[EXERCISE DESCRIPTION]:
Once the line containing "Task: Enable the 希望シフト checkbox" is found in the entries below, restate it and each following line word for word, stopping after the line containing "You are a computer-use agent. The image size is (1493, 812).".

╭─ DATASET RECORDS

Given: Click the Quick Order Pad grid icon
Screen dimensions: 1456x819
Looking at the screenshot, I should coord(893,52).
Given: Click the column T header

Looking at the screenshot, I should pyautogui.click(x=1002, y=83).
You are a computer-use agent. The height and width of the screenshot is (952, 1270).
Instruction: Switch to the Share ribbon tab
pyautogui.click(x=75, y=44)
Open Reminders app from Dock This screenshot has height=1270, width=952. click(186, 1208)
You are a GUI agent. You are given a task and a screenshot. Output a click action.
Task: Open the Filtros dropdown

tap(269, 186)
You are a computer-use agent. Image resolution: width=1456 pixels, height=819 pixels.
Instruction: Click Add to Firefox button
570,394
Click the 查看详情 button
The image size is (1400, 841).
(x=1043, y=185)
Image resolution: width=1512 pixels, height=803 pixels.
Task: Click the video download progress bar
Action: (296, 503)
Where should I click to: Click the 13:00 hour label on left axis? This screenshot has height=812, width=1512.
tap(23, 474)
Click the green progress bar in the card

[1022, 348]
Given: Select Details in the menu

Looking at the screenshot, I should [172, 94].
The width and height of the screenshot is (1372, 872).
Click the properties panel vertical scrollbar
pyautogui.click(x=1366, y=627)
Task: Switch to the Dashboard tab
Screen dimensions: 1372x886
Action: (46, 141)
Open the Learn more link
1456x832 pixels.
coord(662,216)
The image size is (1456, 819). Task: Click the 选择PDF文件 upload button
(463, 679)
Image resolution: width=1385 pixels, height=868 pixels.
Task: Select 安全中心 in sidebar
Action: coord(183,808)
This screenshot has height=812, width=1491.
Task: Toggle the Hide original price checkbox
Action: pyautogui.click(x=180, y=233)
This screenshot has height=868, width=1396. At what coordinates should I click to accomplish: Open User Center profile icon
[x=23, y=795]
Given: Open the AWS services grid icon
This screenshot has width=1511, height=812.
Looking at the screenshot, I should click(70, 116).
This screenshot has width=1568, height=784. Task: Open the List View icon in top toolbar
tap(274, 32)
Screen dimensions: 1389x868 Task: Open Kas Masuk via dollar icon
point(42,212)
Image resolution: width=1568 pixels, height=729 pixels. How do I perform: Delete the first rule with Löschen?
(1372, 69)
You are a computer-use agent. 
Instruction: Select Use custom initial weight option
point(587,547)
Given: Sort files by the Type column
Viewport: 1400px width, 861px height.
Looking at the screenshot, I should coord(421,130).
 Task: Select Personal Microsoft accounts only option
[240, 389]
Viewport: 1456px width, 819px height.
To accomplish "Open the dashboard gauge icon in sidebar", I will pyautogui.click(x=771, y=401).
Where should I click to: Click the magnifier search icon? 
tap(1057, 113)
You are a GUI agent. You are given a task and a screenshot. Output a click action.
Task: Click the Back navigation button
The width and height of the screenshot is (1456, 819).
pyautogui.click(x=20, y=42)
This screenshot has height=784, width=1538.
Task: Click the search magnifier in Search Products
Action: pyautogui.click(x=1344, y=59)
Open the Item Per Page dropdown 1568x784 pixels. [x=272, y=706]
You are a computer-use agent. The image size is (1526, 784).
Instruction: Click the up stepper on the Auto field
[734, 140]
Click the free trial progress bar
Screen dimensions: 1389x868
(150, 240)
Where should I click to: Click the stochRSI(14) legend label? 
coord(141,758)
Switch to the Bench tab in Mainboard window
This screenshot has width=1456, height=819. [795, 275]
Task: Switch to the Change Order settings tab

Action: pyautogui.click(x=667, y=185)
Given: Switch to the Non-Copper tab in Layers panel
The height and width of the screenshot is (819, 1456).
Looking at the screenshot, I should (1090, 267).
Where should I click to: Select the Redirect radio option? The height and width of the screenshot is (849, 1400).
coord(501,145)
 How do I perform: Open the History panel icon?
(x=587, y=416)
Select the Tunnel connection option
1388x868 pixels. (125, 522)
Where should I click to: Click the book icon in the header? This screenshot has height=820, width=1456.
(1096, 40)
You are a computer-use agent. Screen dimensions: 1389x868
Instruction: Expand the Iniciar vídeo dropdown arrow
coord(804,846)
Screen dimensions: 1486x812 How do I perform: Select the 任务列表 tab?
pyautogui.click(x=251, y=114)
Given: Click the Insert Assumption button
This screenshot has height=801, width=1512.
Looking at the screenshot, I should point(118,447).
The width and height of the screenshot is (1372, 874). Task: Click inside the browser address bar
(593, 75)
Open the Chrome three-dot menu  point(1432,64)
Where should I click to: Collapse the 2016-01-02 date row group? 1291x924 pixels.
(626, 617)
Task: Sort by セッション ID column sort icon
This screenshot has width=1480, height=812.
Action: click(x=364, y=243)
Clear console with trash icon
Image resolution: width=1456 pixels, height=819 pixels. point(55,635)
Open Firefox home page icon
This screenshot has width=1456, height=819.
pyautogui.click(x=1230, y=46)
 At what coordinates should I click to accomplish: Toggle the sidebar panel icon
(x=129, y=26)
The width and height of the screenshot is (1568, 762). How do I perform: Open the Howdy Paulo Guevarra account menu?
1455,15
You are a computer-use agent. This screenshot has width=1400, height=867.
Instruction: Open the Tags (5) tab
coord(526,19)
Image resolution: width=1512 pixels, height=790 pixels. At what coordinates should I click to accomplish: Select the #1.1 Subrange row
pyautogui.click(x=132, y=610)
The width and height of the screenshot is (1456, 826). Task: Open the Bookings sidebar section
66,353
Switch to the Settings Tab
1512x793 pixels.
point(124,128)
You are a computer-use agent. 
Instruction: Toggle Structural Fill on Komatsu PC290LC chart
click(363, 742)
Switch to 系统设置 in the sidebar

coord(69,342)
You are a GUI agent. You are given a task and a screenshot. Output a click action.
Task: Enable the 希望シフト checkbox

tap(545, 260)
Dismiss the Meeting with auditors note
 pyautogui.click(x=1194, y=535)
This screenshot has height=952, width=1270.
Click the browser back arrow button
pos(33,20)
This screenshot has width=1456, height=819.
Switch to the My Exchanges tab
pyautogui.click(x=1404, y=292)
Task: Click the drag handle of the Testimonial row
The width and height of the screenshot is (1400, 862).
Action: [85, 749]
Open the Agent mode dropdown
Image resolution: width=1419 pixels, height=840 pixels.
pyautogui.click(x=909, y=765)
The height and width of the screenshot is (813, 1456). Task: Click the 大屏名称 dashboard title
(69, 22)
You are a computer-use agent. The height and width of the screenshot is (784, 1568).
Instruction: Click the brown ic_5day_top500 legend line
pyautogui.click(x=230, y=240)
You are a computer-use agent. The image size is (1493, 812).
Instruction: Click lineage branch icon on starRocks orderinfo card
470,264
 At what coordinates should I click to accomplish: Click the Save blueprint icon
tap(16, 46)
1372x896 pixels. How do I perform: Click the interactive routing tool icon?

╰─

[ANSWER BELOW]:
Task: Enable the 希望シフト checkbox

tap(545, 260)
Dismiss the Meeting with auditors note
 pyautogui.click(x=1194, y=535)
This screenshot has height=952, width=1270.
Click the browser back arrow button
pos(33,20)
This screenshot has width=1456, height=819.
Switch to the My Exchanges tab
pyautogui.click(x=1404, y=292)
Task: Click the drag handle of the Testimonial row
The width and height of the screenshot is (1400, 862).
Action: [85, 749]
Open the Agent mode dropdown
Image resolution: width=1419 pixels, height=840 pixels.
pyautogui.click(x=909, y=765)
The height and width of the screenshot is (813, 1456). Task: Click the 大屏名称 dashboard title
(69, 22)
You are a computer-use agent. The height and width of the screenshot is (784, 1568).
Instruction: Click the brown ic_5day_top500 legend line
pyautogui.click(x=230, y=240)
You are a computer-use agent. The image size is (1493, 812).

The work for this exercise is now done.